File Exchange Protocol ( FXP ) is the transfer in the File Protocol defined and there unnamed method that a client file transfers between two servers controls ( server-to- server). The files do not take this the way through the client, thereby saving time. Many current FTP clients support FXP.

FXP is a utilization of simultaneous active mode and passive mode. In the active mode, the client opens a random port and informs the server of this as well as its own IP address using the PORT command with. The server then connects to this goal, and then the data transfer can take place. In Passive Mode, this principle is reversed, the client sends a PASV command, the server opens a port and sends this together with the IP address to the client.

When FXP, the client sends to an FTP server a PASV command and receives the reply its IP address and open port. Now he sends a PORT command, which does not contain as an argument its own IP address and port, but the answer of the first FTP server to another FTP server. The second FTP server establishes a data connection to the first FTP server. The client can now be sent to the second FTP server RETR command to the first and a STOR command to start a file transfer.

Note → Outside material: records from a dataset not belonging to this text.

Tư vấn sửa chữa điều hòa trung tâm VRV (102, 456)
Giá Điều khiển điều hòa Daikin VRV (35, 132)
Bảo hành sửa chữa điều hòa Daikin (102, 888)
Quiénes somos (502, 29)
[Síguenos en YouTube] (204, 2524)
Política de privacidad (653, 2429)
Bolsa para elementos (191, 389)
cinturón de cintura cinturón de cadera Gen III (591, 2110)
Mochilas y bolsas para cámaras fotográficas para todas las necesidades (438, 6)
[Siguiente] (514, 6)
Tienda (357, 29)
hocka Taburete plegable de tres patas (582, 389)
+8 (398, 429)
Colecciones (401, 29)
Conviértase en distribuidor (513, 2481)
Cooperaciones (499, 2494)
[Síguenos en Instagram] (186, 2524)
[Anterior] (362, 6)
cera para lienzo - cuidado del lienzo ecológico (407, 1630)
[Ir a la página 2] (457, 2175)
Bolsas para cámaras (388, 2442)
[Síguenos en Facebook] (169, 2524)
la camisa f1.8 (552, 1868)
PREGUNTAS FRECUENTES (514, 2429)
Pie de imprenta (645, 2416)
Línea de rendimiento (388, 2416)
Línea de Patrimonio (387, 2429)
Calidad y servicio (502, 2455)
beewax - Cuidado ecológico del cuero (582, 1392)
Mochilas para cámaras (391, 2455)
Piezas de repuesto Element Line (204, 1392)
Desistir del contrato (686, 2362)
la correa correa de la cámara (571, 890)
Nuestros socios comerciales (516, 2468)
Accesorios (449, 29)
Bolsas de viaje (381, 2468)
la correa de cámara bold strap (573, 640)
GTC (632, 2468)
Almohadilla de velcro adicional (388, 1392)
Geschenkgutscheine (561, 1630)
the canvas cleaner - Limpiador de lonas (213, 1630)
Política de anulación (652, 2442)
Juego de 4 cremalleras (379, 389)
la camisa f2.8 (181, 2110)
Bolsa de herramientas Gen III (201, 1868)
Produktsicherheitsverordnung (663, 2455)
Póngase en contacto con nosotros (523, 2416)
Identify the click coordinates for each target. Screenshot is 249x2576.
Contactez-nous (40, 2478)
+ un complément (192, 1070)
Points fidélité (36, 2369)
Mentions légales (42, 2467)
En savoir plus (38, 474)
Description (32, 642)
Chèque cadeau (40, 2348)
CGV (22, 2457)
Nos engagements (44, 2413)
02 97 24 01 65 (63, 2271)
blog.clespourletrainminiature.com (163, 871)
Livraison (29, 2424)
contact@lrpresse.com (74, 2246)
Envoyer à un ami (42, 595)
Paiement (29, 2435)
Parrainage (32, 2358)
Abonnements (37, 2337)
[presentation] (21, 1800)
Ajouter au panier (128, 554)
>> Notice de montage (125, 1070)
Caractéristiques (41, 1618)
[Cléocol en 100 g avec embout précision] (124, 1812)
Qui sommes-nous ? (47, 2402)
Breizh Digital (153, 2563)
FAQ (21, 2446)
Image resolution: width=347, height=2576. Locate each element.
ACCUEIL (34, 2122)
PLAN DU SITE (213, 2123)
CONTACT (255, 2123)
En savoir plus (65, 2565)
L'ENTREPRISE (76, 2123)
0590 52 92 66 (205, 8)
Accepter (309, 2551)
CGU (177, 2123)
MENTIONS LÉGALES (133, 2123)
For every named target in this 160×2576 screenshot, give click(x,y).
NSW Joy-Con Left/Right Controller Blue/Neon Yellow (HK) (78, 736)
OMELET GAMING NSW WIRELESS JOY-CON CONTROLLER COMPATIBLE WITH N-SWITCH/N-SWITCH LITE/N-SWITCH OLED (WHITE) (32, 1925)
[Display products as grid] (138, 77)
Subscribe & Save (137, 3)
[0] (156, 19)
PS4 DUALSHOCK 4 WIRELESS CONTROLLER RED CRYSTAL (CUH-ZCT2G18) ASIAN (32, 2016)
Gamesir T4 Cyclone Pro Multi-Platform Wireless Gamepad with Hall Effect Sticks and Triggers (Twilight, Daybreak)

If one of the FTP server problems with this constellation, so for example, the target server does not support passive mode, can also be performed on the source computer, the PASV command. One then speaks here of alternative fashion.

Typically FXP data connections between the FTP servers are unencrypted. To work around this problem, some FTP servers and clients support the CPSV command (instead of PASV) to establish an encrypted connection between the servers. Meanwhile, established for encrypted transfers another variant called SSCN due to good compatibility with obsolete FTP client. Both methods CPSV and SSCN, but may be vulnerable to man -in-the -middle attacks when no validation of the certificate of the remote site takes place.